• **Written exercise**:
Copy the lines below word for word, leaving out the pictures.

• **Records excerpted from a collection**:
========================================================================

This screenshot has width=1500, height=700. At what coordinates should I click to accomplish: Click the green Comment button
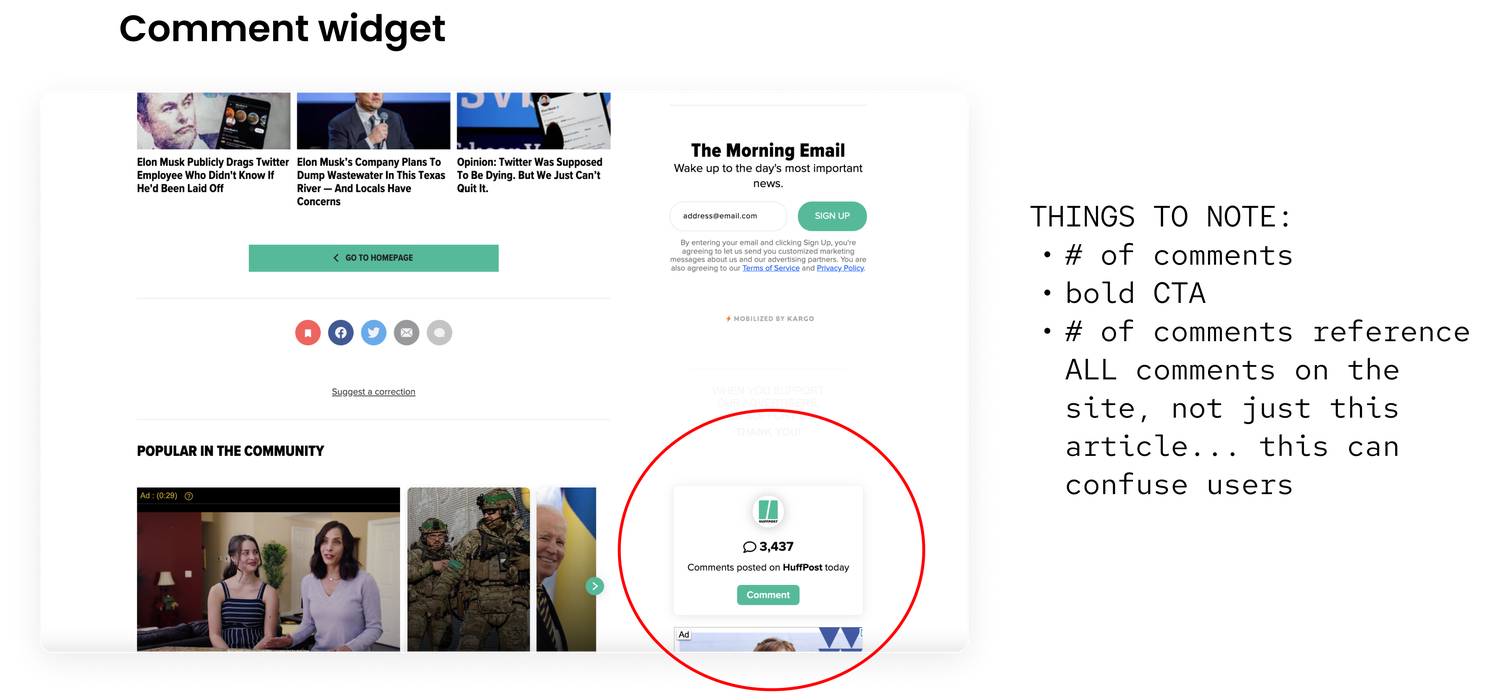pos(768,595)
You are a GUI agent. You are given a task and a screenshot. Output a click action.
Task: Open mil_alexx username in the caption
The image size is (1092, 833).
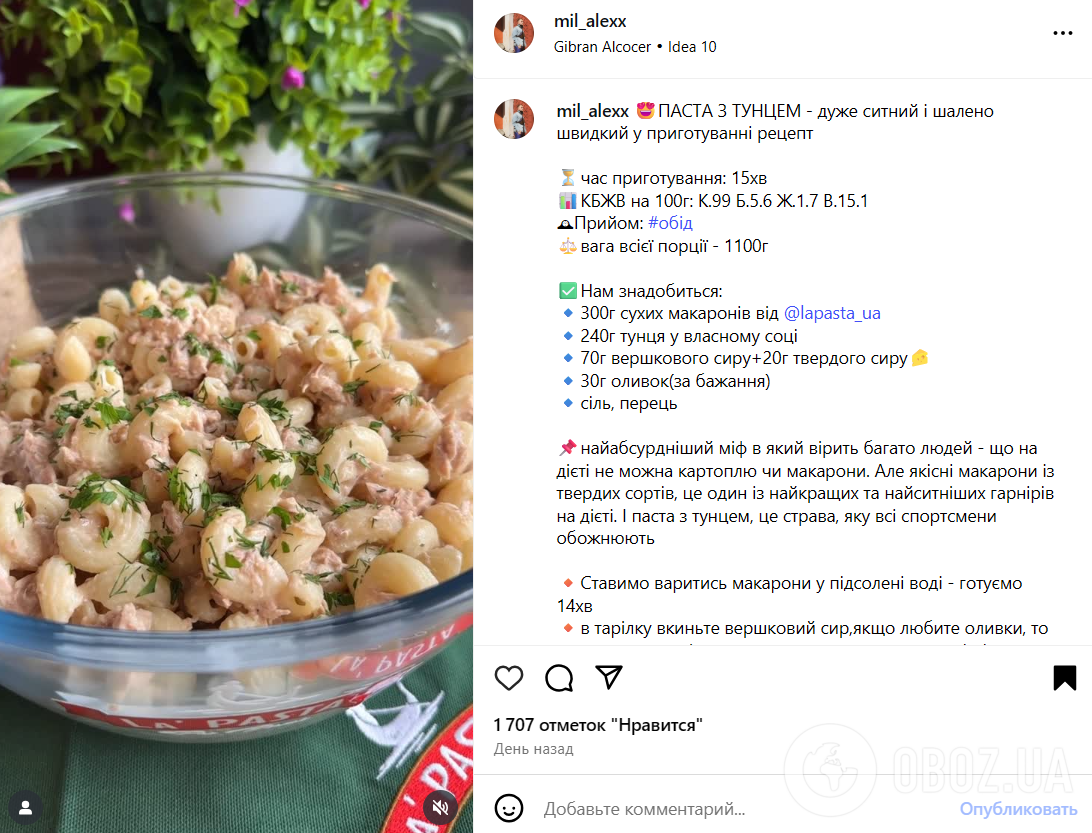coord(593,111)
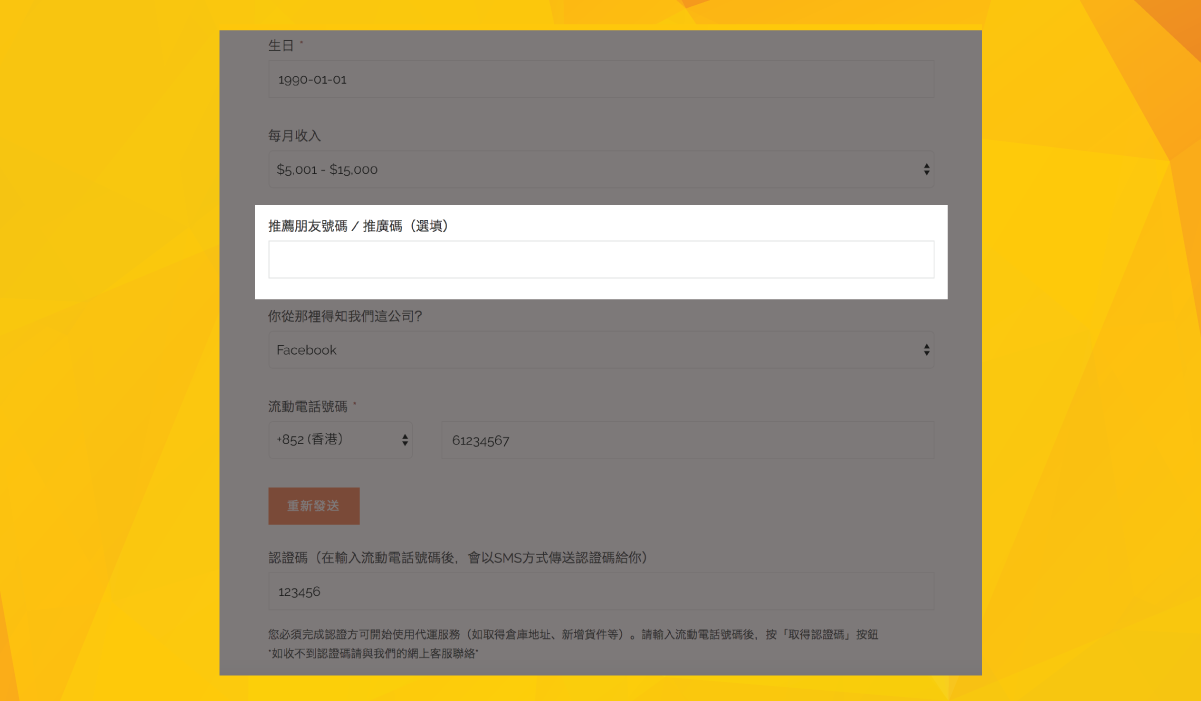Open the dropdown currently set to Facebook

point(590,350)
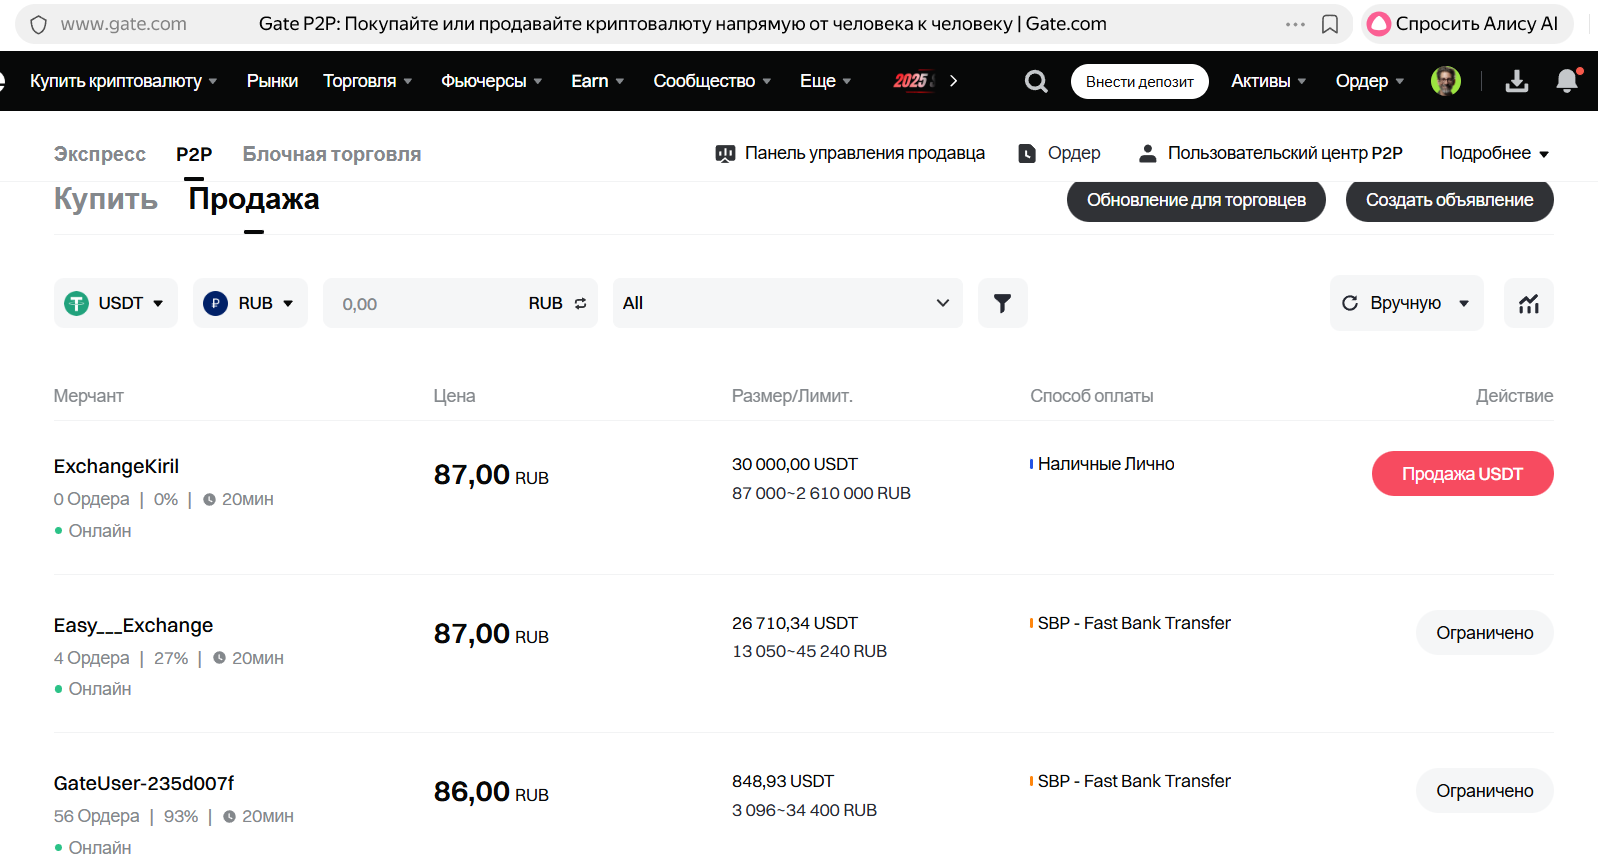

========================================================================

• **Output of the task**:
This screenshot has width=1500, height=700. At what coordinates should I click to accomplish: Click the green Comment button
pos(768,595)
You are a GUI agent. You are given a task and a screenshot. Output a click action.
Task: Open mil_alexx username in the caption
The image size is (1092, 833).
coord(593,111)
Open the dropdown currently set to Facebook

point(590,350)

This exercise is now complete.